Didier Eribon est né en 1953 à Reims dans une famille ouvrière pauvre. Il est le premier de sa famille à avoir poussé ses études au-delà de la scolarité obligatoire. A vingt ans il s’installe à Paris et cesse de fréquenter ses parents et ses frères. Il ne reprend contact avec sa mère que des années plus tard, quand son père, atteint d’Alzheimer, est placé en ehpad. Ce Retour à Reims est l’occasion pour l’auteur d’analyser son rapport à sa classe sociale d’origine. Lui qui pensait que c’était l’homophobie de son père qui l’avait fait fuir sa famille prend conscience que son milieu a aussi à voir avec son départ.
Sur le récit autobiographique de son ascension sociale, Didier Eribon greffe plusieurs sujets de réflexion :
– L’histoire de sa famille.

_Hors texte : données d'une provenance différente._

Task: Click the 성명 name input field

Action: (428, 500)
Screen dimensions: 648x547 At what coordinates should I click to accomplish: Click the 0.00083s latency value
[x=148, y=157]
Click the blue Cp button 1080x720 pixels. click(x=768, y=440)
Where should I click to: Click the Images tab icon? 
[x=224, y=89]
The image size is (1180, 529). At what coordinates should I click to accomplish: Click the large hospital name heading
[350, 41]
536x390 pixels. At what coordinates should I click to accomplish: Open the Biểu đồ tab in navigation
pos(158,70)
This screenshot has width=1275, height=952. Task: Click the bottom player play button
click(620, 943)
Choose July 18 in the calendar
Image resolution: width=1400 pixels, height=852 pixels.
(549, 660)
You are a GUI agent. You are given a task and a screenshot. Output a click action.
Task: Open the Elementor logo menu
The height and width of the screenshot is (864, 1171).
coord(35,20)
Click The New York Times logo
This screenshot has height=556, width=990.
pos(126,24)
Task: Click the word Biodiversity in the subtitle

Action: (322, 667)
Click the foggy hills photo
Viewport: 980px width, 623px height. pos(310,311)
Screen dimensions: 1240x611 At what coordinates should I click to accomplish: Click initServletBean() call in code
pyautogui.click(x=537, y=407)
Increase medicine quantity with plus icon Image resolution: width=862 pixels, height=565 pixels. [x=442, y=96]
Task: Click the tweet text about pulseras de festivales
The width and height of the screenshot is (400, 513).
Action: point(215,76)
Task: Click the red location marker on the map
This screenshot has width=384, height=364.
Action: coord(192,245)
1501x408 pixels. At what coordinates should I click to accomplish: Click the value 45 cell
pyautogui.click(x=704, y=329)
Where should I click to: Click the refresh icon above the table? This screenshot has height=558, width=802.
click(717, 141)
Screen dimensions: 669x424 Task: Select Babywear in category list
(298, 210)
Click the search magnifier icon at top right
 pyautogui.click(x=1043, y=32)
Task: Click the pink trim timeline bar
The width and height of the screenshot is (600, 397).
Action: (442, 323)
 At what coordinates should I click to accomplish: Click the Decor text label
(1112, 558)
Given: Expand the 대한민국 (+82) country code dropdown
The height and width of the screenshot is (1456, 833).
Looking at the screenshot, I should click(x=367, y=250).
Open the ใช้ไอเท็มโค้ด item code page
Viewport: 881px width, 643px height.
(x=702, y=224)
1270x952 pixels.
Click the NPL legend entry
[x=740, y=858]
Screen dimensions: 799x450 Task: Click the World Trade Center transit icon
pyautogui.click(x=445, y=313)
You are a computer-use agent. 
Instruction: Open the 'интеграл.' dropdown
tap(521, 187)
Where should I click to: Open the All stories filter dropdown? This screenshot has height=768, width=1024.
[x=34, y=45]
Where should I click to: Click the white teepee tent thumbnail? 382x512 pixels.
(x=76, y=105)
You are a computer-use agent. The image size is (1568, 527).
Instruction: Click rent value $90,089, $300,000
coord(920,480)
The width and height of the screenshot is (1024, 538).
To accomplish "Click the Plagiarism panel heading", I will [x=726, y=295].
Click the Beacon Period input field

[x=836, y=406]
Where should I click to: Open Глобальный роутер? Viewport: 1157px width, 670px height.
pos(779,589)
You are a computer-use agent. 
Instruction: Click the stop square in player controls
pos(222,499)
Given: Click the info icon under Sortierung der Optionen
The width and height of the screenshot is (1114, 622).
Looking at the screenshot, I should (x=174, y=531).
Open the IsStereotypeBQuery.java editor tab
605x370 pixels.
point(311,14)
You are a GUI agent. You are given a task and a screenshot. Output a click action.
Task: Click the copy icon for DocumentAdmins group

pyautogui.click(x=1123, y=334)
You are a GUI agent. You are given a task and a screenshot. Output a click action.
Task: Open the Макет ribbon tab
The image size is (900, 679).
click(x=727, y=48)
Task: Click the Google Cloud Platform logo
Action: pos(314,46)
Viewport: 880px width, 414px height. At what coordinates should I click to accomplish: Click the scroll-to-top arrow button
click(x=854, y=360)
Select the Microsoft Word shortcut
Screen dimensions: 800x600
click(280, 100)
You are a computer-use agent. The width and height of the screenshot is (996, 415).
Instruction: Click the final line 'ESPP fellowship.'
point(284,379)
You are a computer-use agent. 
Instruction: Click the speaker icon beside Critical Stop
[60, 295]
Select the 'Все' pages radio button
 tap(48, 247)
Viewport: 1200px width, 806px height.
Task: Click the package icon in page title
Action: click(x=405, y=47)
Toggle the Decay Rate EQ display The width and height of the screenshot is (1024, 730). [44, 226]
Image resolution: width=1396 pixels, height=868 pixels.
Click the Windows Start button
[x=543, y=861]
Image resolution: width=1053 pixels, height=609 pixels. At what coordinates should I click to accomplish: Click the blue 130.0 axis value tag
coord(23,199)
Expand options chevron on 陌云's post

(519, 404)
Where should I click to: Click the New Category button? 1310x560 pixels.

J’ai plus particulièrement retenu celles de sa grand-mère, tondue à la Libération, et de sa mère, abandonnée par la précédente à dix ans, dans l’obligation de travailler très jeune alors qu’elle souhaitait poursuivre ses études pour devenir institutrice.
– Le système scolaire inégalitaire qui ne permet pas aux enfants des classes populaires de s’élever par les études mais qui mène au contraire à la reproduction des élites. Exception à la règle, l’auteur se considère comme un « miraculé ». Il suppose que son homosexualité lui a imposé de s’extraire de son milieu pour ne pas étouffer, ce qui a permis qu’il s’astreigne aux efforts nécessaires pour se plier à la culture scolaire.
– Un sentiment d’appartenance à la classe ouvrière remontant à sa petite enfance. C’est l’occasion de dire tout le mal qu’il pense de Raymond Aron pour qui les classes ne sont pas conscientes d’elles-mêmes. C’est sans doute vrai pour les enfants de la bourgeoisie dit Didier Eribon, de même que les Blancs n’ont pas conscience de leur couleur de peau ni les hétérosexuels de leur orientation sexuelle. Il aurait pu ajouter les hommes de leur genre. J’ai moi-même compris très tôt que ce n’était pas la même chose d’être une fille plutôt qu’un garçon. Transfuge de classe, l’auteur explique les efforts qu’il a fait pour gommer les signes de son origine sociale.
– Le vote populaire, hier largement en faveur du parti communiste, aujourd’hui pour le RN. D’après lui la gauche a trahi le peuple qui ne se sent plus représenté par elle. En quoi a consisté cette trahison ? Je ne l’ai pas bien compris. Sur ce point particulier je dois dire que l’auteur m’a perdue.
– La socialisation dans la sous-culture gay, point que j’ai trouvé particulièrement intéressant, et les solidarités communautaires.
J’ai trouvé que c’était un livre bien écrit, intelligent et plutôt accessible parce que l’auteur illustre son propos de son cas personnel.
L’avis d’Ingannmic.
Cette lecture est ma première participation au défi Juin, mois des fiertés.